The Robovac can be operated via remote control or switched and left alone. Pic/Sameer Markande
As a journalist, this writer's favourite excuse to wriggle out of any housework is "I need to rush for a story." The supposed therapeutic effects of cleaning aside, some chores like sweeping are simply too boring and back-breaking, quite literally, AND the vacuum cleaner, while effective, also requires attaching extensions, plugging in and out, and moving around a lot.
Which is why investing in a robovac - a robotic vacuum cleaner - was a good idea. The small, compact machine is battery powered and has sensors to guide it around the house without getting stuck in furniture or other household items. This writer has been using the robovac for a little over a month now, and it is a very smart investment to make.
The small wonder comes with its own charging dock and a remote control, but the latter only needs to be used when you want some specific area cleaned or to change modes. The robovac can do focused cleaning by moving in circles in one area, clean an entire room by moving up and down its length or can be set to auto mode, where it decides for itself where to activate which style of cleaning. The short but stout bristles fixed at two spots under the machine's round frame move in a circular motion, gathering dust and scooping it into a small compartment inside its frame. Once you're done, you simply need to open the lid, empty out the compartment and place it back in. The robovac also has a mopping function, where you can fill water inside a separate compartment and attach removable patches of cloth that draw water and mop the floor.
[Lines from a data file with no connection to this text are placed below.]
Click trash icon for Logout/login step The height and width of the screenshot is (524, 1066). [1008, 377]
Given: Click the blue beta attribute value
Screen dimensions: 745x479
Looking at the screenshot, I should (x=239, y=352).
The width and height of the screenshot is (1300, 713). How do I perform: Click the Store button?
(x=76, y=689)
After use, simply guide it close to its charging dock and press the âhome' button, and watch it smoothly move towards the dock and come to rest perfectly in a position where its charging strips align with the dock's, and charging begins automatically. Like most smart people, it will let you know when it's had enough - it emits loud beeps when fully charged.
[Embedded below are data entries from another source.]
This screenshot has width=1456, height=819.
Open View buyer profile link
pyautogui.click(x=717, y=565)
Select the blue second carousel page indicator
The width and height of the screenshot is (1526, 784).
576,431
On the plus side, the robovac needs very little attention once you let it loose, provided there are no items on the floor that its bristles could get stuck in. The device is capable of sensing most obstacles and turning around, and even if it does bump into something, its deliberate slow motion ensures no damage. Once in a while, it will try to go toe to toe with a particularly large piece of furniture but quickly realise the futility of its bravado and change course.
On the other hand, however, the size of the device means that it can only clean open and accessible areas. It does clean very well - the floor will look and feel cleaner once it's done - but it can't reach into narrow gaps and crevices the way a traditional broom or a vacuum cleaners nozzle can. Especially if you're a stickler for cleanliness, this can be a put off, as you know there are dusty corners all over the house. Our suggestion, use robovac for everyday sweeping only.